[Opening SOURCE INFORMATION section]

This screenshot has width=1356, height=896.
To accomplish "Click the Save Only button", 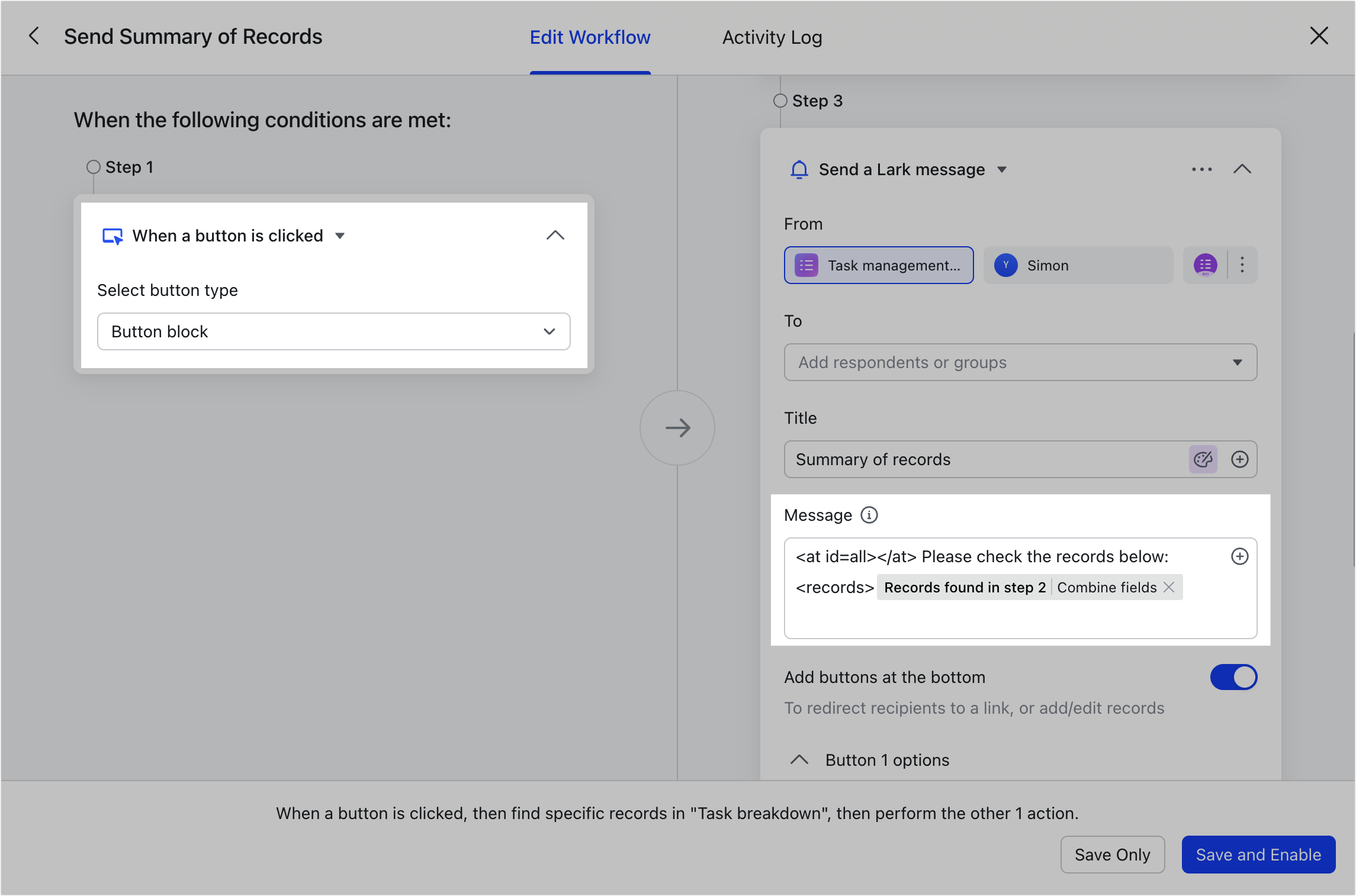I will click(x=1112, y=855).
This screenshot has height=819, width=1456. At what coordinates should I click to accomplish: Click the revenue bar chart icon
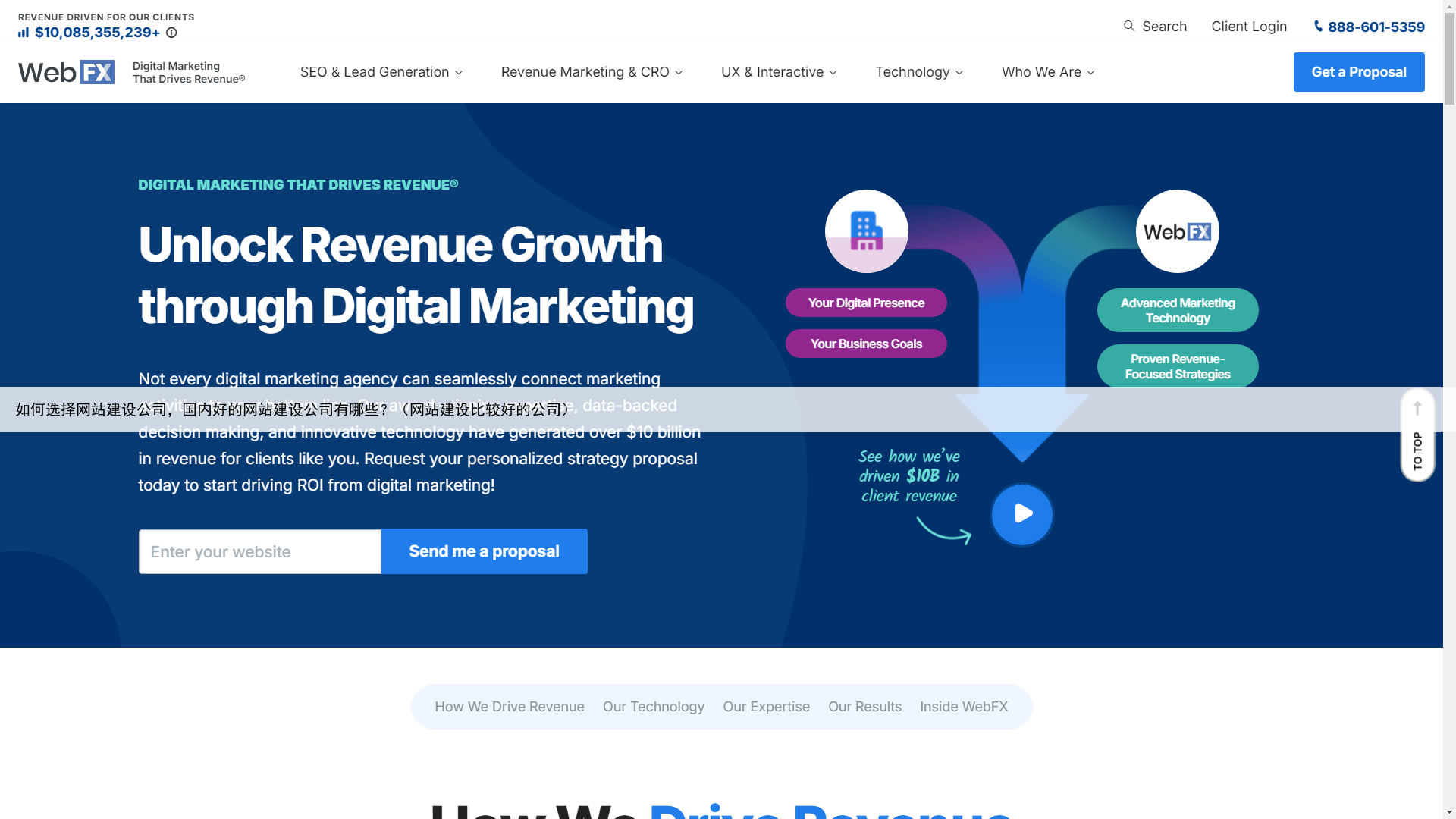(x=24, y=33)
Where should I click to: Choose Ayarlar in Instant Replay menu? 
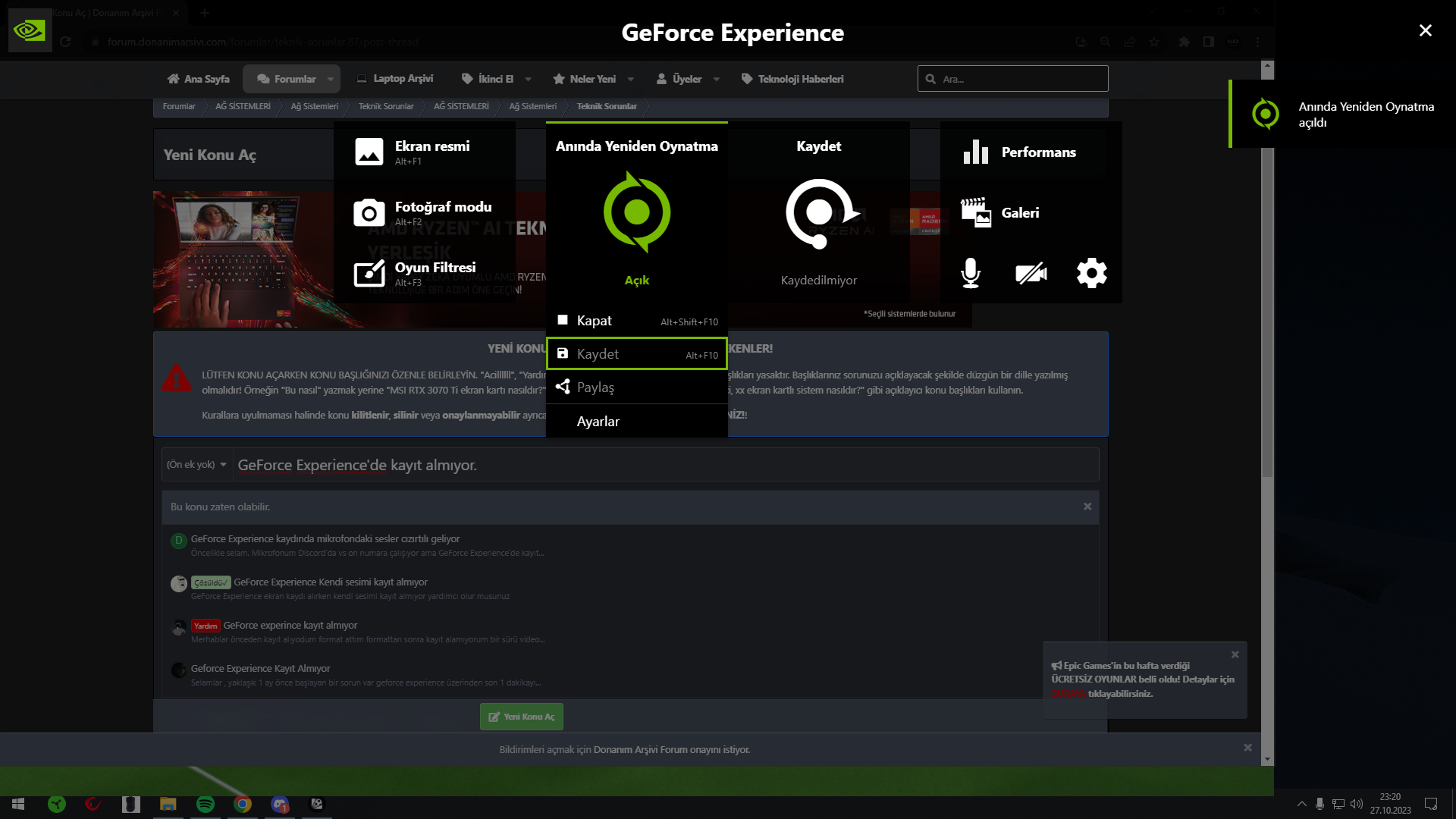pyautogui.click(x=598, y=422)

[Closing SOURCE INFORMATION section]

WHAT YOU WILL DO →
The lines to copy begin with the one containing "This screenshot has height=819, width=1456." and end with the last line of the entries above; copy them exactly, minus the pictures.

TASK RESULT →
This screenshot has height=819, width=1456. At what coordinates should I click to accomplish: Click the revenue bar chart icon
(x=24, y=33)
Where should I click to: Choose Ayarlar in Instant Replay menu? 
pyautogui.click(x=598, y=422)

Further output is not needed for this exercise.